US 11,687,759 B2
Neural network accelerator
Ivo Leonardus Coenen, Coffrane (CH); and Dennis Wayne Mitchler, Marin-Epagnier (CH)
Assigned to SEMICONDUCTOR COMPONENTS INDUSTRIES, LLC, Scottsdale, AZ (US)
Filed by SEMICONDUCTOR COMPONENTS INDUSTRIES, LLC, Phoenix, AZ (US)
Filed on Apr. 16, 2019, as Appl. No. 16/385,192.
Claims priority of provisional application 62/665,318, filed on May 1, 2018.
Prior Publication US 2019/0340493 A1, Nov. 7, 2019
Int. Cl. G06N 3/04 (2023.01); G06N 3/08 (2023.01)

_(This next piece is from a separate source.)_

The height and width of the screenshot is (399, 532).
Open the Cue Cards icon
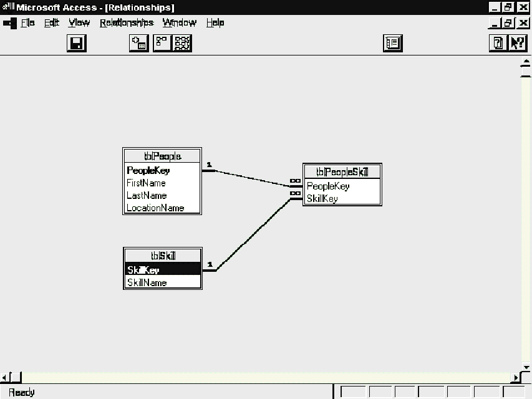click(498, 43)
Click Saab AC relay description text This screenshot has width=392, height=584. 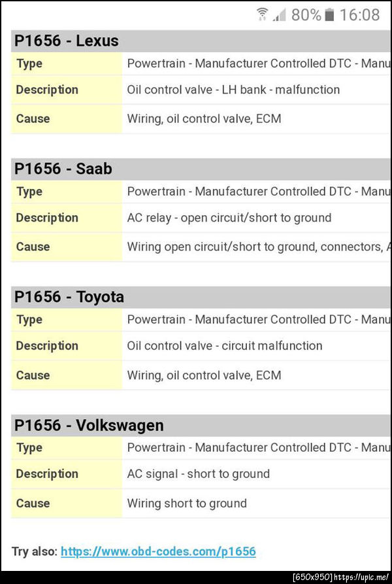coord(229,218)
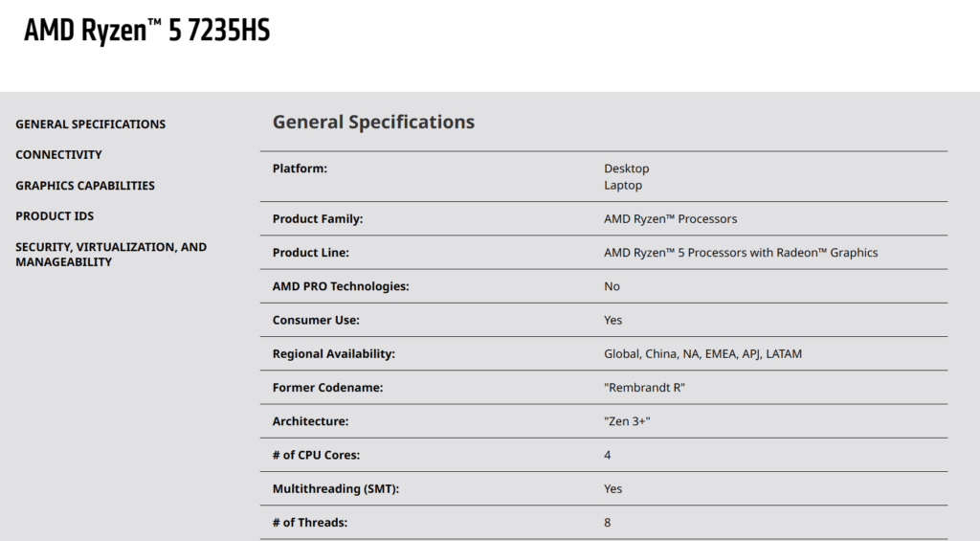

CPC G06N 3/04 (2013.01) [G06N 3/08 (2013.01)] 10 Claims
OG exemplary drawing
 
1. A method for implementing a neural network, the method comprising:
receiving input data;
fetching, from a memory, weights of the neural network;
performing a first portion of processing for the neural network, the first portion implemented in hardware by an accelerator including a plurality of parallel multiply and accumulate (MAC) units configured to perform a plurality of MAC operations to generate a first neuron value at a first accumulator and a second neuron value at a second accumulator, wherein the first portion includes:
receiving a first subset of the input data from a circular buffer at inputs of the plurality of parallel MAC units;
performing the plurality of parallel MAC operations using a first set of weights, while holding the inputs of the plurality of parallel MAC units stable at the first subset of the input data, to generate a first portion of the first neuron value at the first accumulator;
performing the plurality of parallel MAC operations using a second set of weights, while holding the inputs of the plurality of parallel MAC units stable at the first subset of the input data, to generate a second portion of the second neuron value at the second accumulator;
repeating receiving subsets of input data from the circular buffer and performing the plurality of parallel MAC operations while holding the inputs of the plurality of parallel MAC units stable to accumulate the first neuron value at the first accumulator and the second neuron value at the second accumulator for all input data;
selecting the first neuron value before a bias and an activation function is applied, using a multiplexer coupled to the plurality of parallel MAC units; and
writing the first neuron value to the memory; and
performing a second portion of processing for the neural network, the second portion implemented in software by a processor, the accelerator and the processor using a bus to communicate and to share access to the memory, wherein the second portion includes:
reading the first neuron value from the memory; and
applying the bias and the activation function to the first neuron value.